To do:
Return verbatim the stretch of the entries below from the line containing "Locate an element on the screen. This" through the line containing "font color is", including both of those lines.

Data excerpts:
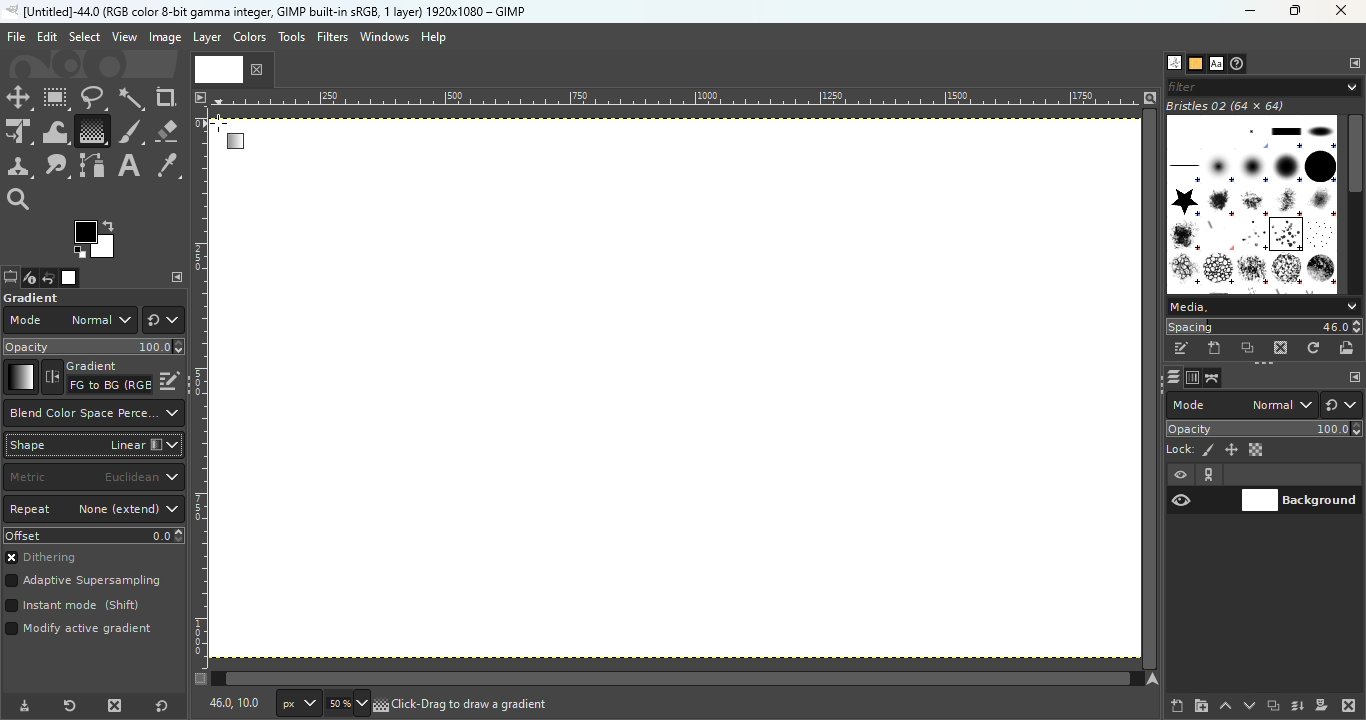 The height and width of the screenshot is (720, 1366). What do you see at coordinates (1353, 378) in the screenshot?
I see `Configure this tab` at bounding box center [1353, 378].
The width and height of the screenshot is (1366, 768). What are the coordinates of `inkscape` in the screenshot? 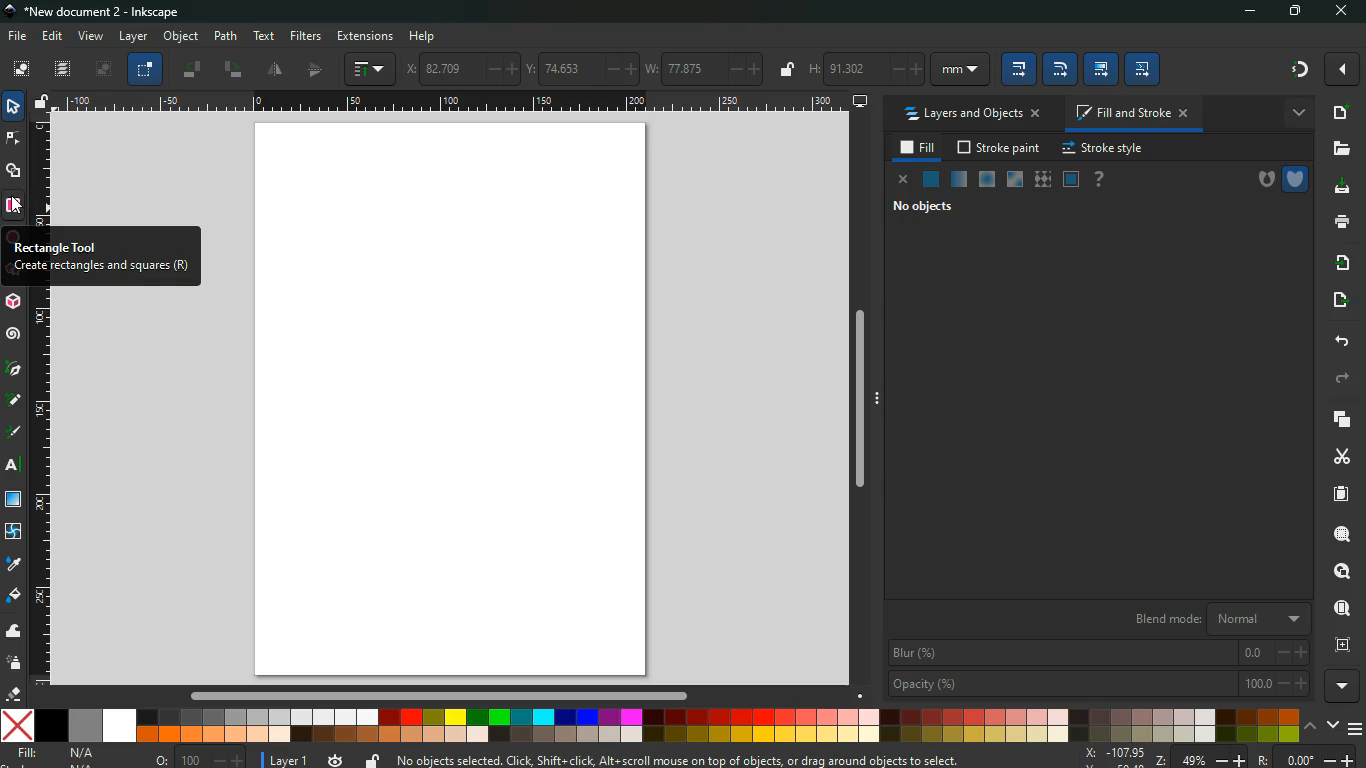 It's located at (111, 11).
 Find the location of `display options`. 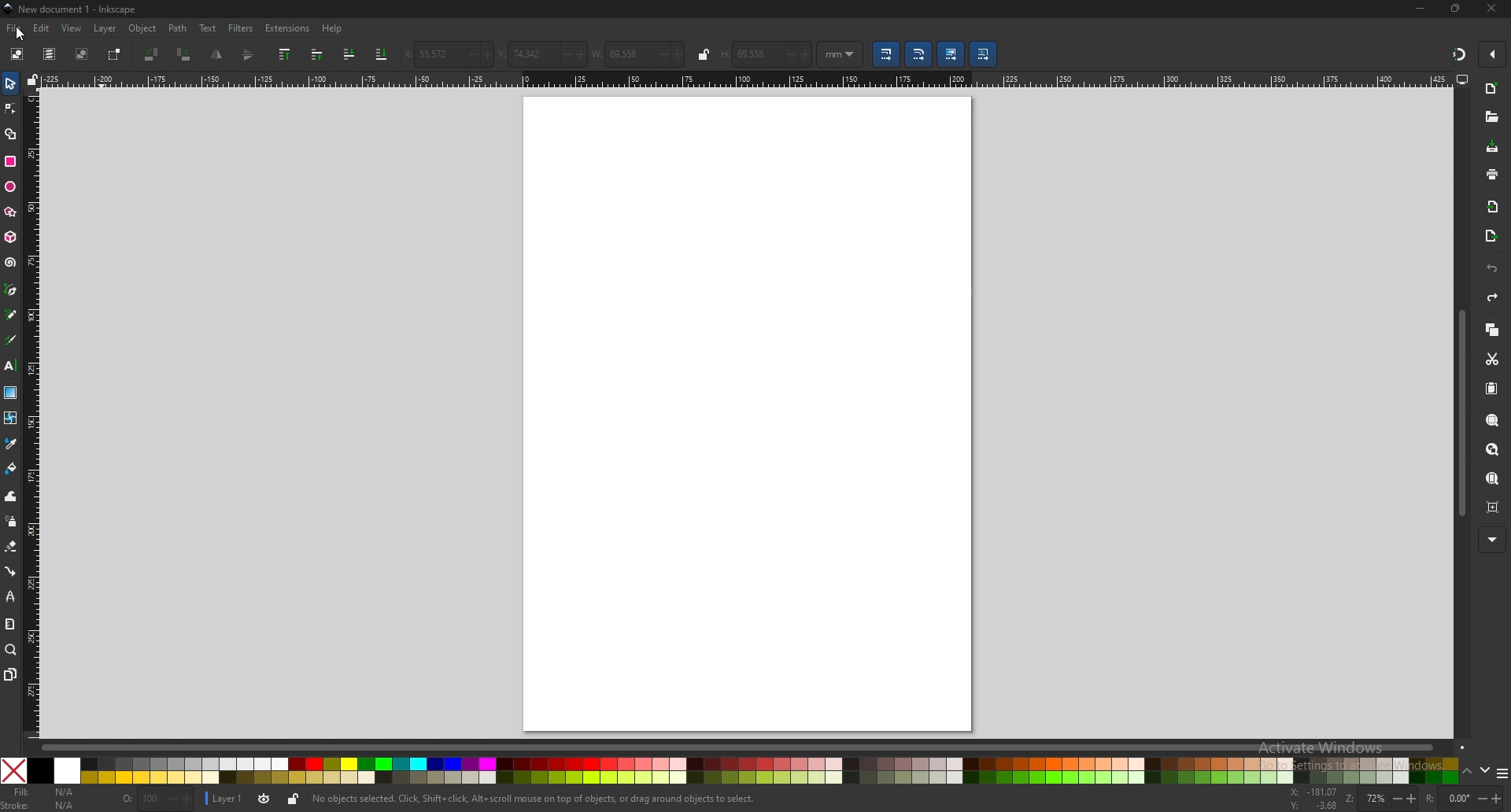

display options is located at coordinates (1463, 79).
---
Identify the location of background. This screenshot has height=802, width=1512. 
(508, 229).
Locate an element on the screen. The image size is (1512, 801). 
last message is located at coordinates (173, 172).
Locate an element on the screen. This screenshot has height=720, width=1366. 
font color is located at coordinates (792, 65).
---
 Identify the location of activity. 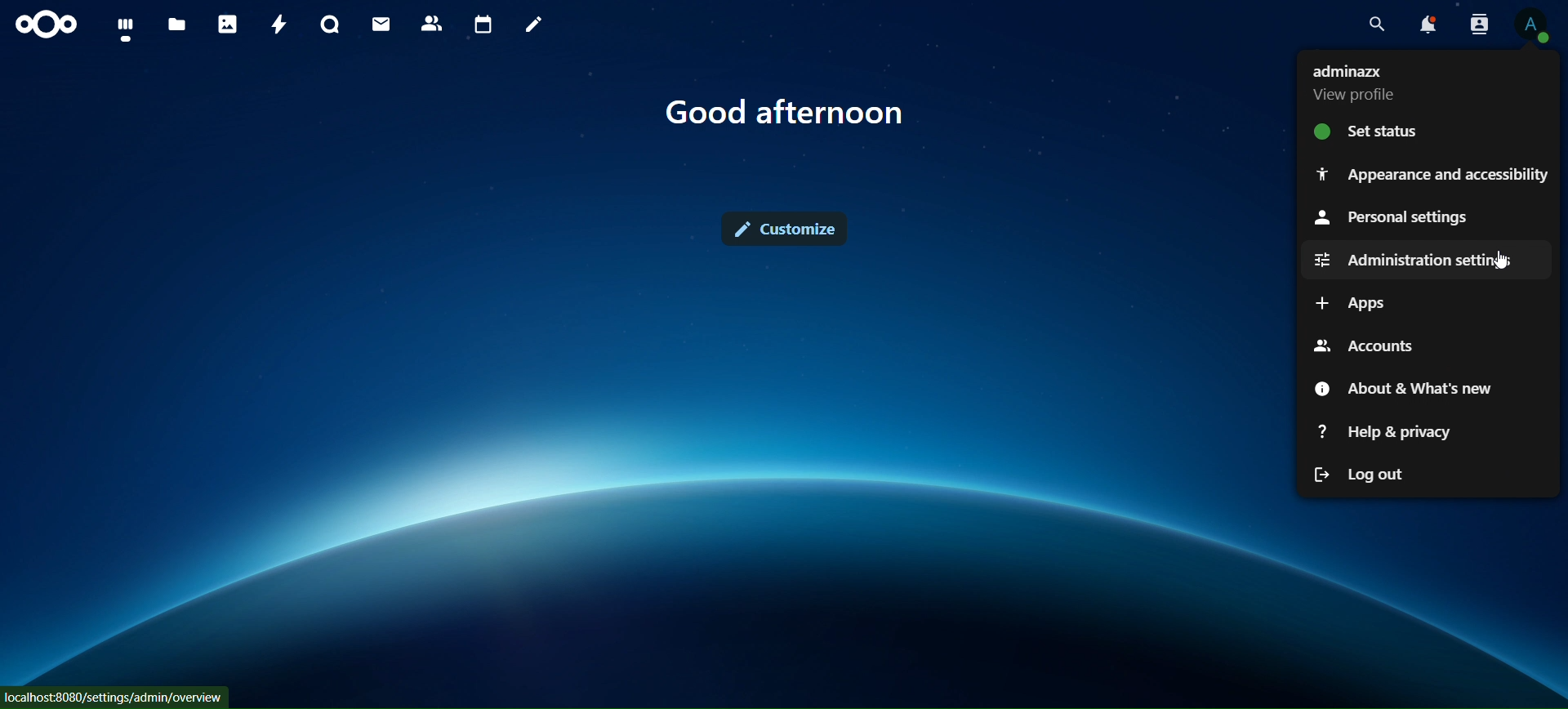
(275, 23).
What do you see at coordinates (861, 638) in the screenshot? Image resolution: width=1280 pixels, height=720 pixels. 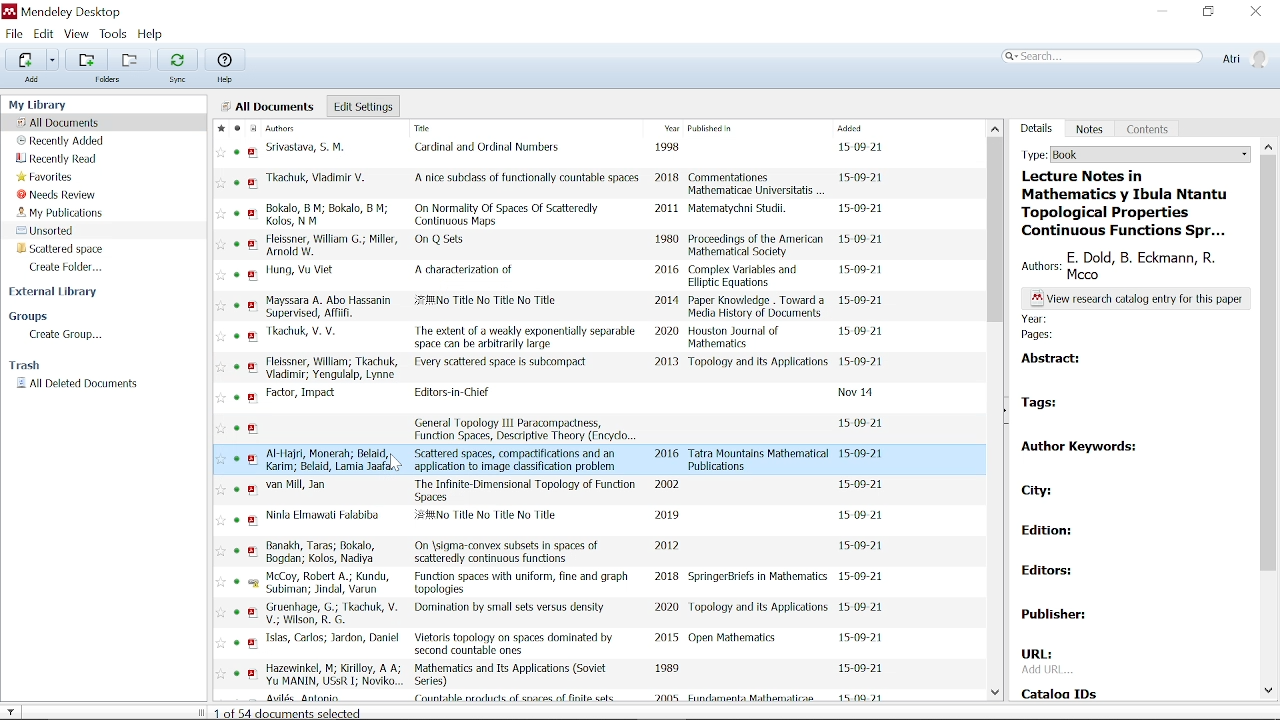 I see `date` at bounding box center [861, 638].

Solution for this task:
Locate an element on the screen. This screenshot has height=720, width=1366. 
font color is located at coordinates (792, 65).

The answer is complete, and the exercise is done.